Les ménages aux finances fragiles n'auront plus accès à la propriété ou presque. Ainsi en a décidé le gouvernement Harper en introduisant une série de mesures limitant de façon importante l'accessibilité aux lourdes hypothèques...

Mis à jour le 17 févr. 2010
Michel Girard
Michel Girard LA PRESSE

Selon la grille officielle des prêts hypothécaires actuellement en vigueur, le taux variable est de 2,25% à comparer à 5,50% pour le terme fixe de 5 ans. Par tranche d'hypothèque de 100 000$, l'hypothèque à taux variable revient à 435$ par mois alors que l'hypothèque à taux fixe de 5 ans nécessite un débours mensuel de 610$. On parle donc d'un écart de 175$ par mois, soit 2100$ par année.
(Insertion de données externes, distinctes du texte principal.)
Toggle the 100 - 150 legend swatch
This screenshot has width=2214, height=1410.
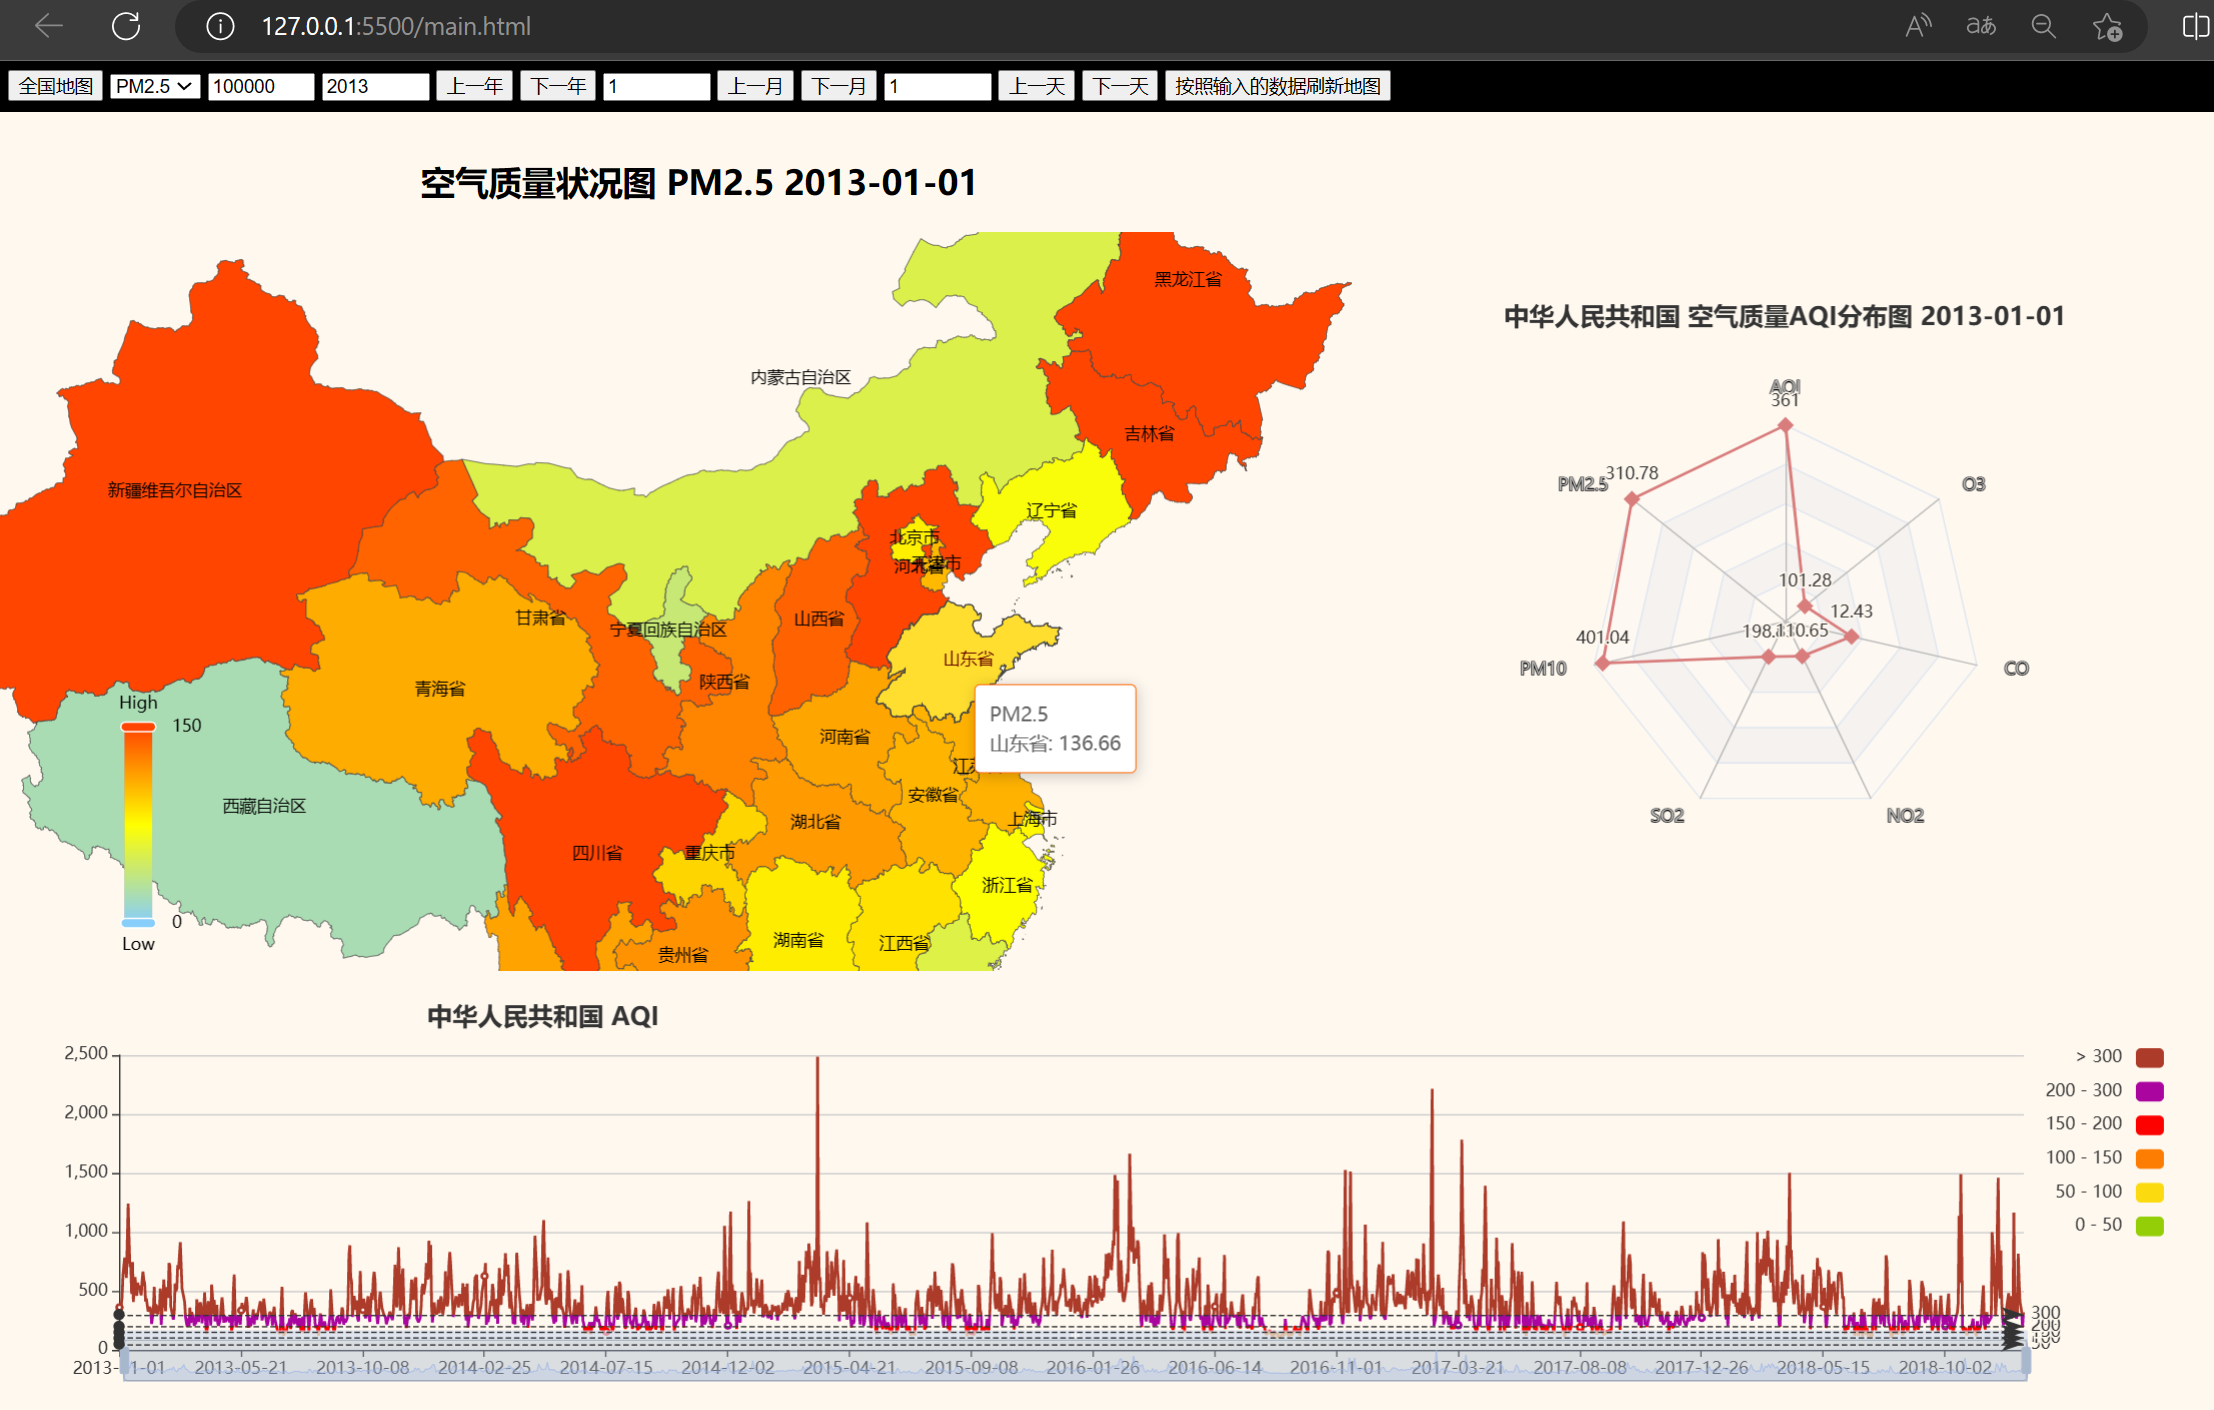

Pour bien des ménages, cet important écart hypothécaire entre le taux variable et le taux fixe de cinq ans va devenir une barrière qui les empêchera d'accéder à la propriété.

Pourquoi? Parce que le gouvernement Harper vient de restreindre l'accessibilité à l'assurance hypothécaire garantie par l'entremise de la SCHL (Société canadienne d'hypothèques et de logement).

Quel est le principal motif derrière cette mesure restrictive d'accessibilité à la propriété?

La réponse se retrouve dans cette déclaration du ministre des Finances Jim Flaherty: «Cela aiderait les Canadiennes et les Canadiens à faire face à des hausses de taux d'intérêt dans l'avenir.»

Le message m'apparaît clair: comme les taux d'intérêt vont grimper au fil des prochains semestres, il faut que les ménages aient les reins financiers assez solides pour pouvoir éponger l'éventuelle hausse de leurs versements hypothécaires.

Prenons l'hypothèque à taux variable, laquelle est basée sur le taux préférentiel. De 2,25%, les économistes du Mouvement Desjardins prévoient que le taux préférentiel pourrait atteindre les 7,0% en 2014. L'hypothèque de cinq ans passerait de 5,50% à quelque 7,85% dans quatre ans. Chose certaine, les taux hypothécaires ne peuvent suivre qu'une seule direction: à la hausse.

En même temps, il est également clair que le gouvernement Harper veut freiner l'enthousiasme actuel du marché immobilier résidentiel. Entre nous, il craint la naissance d'une nouvelle bulle immobilière.

Dans un récent discours, le conseiller David Wolf, de la Banque du Canada, a sonné l'alarme. «À la faveur de la reprise économique au Canada, le secteur du logement s'est fortement redressé. Les ventes de maisons existantes ont atteint un nouveau sommet et les prix sont presque revenus aux niveaux inégalés qu'ils avaient enregistrés en 2008.»

Il attribue cette relance immobilière à deux facteurs. D'abord, l'accessibilité à la propriété n'a jamais été, dit-il, aussi favorable à cause des taux d'intérêt se situant actuellement à des creux historiques. Et ensuite, au regain de confiance des consommateurs.

Cette reprise du secteur du logement s'est accompagnée, ajoute-t-il , d'une hausse très rapide de l'endettement des ménages. Le ratio de la dette au revenu des ménages a atteint un nouveau sommet de 142% au second trimestre de 2009.

Conséquence? Le conseiller de la Banque du Canada affirme que ces niveaux d'endettement élevés des ménages rendent ceux-ci vulnérables aux hausses des coûts d'emprunt.